CONSIGNES À SUIVRE:
**1.** Recopiez le passage du texte sur Ravens de Masahisa Fukase compris entre « Masahisa Fukase, Ravens » et « vie du photographe. », bornes incluses.
**2.** Rédigez la suite du texte sur Ravens de Masahisa Fukase, en reprenant après sa dernière phrase.

TEXTE SOURCE:
Masahisa Fukase, Ravens – Louis Perreault

[Automne 2017]

Ravens
Masahisa Fukase
Mack Books, Londres, 2017 (réédition)
148 pages, 100 photographies

Par Louis Perreault

Les envolées sombres de corbeaux, souvent floues et granuleuses, qui se multiplient dans la séquence des images de Ravens, continuent de soulever l’intérêt des amateurs de livres photographiques. Objet mythique s’il en est un, Ravens est passé, depuis sa première édition en 1986, par deux rééditions dont les tirages se sont rapidement épuisés. Alternativement titré Ravens ou The Solitude of Ravens (édition de 1991 par Bedford Arts), le livre de Masahisa Fukase nous plonge dans une noirceur qui enveloppe à la fois l’œuvre et la vie du photographe.

ENREGISTREMENTS DE DONNÉES:
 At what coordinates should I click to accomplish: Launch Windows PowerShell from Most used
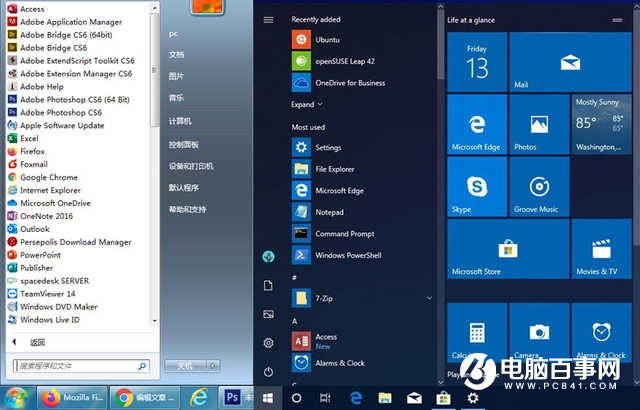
---
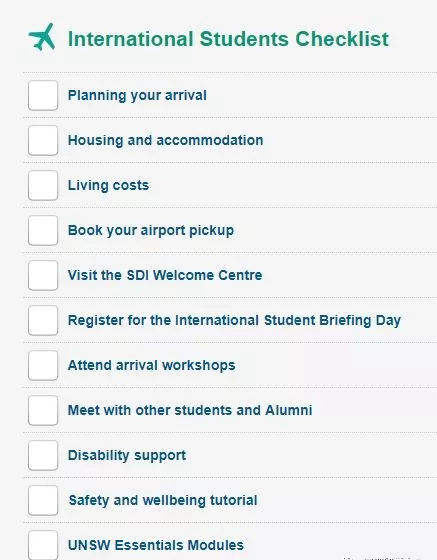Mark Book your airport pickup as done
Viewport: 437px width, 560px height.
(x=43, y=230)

RÉSULTATS PAR CONSIGNE:
**1.**
Masahisa Fukase, Ravens – Louis Perreault

[Automne 2017]

Ravens
Masahisa Fukase
Mack Books, Londres, 2017 (réédition)
148 pages, 100 photographies

Par Louis Perreault

Les envolées sombres de corbeaux, souvent floues et granuleuses, qui se multiplient dans la séquence des images de Ravens, continuent de soulever l’intérêt des amateurs de livres photographiques. Objet mythique s’il en est un, Ravens est passé, depuis sa première édition en 1986, par deux rééditions dont les tirages se sont rapidement épuisés. Alternativement titré Ravens ou The Solitude of Ravens (édition de 1991 par Bedford Arts), le livre de Masahisa Fukase nous plonge dans une noirceur qui enveloppe à la fois l’œuvre et la vie du photographe.

**2.**
L’éditeur anglais Michael Mack reprend, pour la très attendue réédition de l’ouvrage1, la conception graphique de l’original, où le profil emblématique d’un des corbeaux photographiés par Fukase apparaît en relief dans une couverture de toile noire.

Bien qu’il soit pertinent de replacer la plupart des œuvres d’art dans le contexte biographique de leur créateur, elles font rarement autant écho à la vie d’un artiste que pour Ravens. Alors que la vie personnelle de Fukase fut marquée par son tempérament obsessif et sa fin tragique (il passa les vingt dernières années de sa vie dans le coma à la suite d’une chute dans l’escalier du bar où il buvait tous les jours), son œuvre est, pour sa part, habitée par les thèmes de l’isolement, de la perte et de la mort. Or, malgré la tristesse qui les habite, une beauté puissante se dégage des photographies de Fukase.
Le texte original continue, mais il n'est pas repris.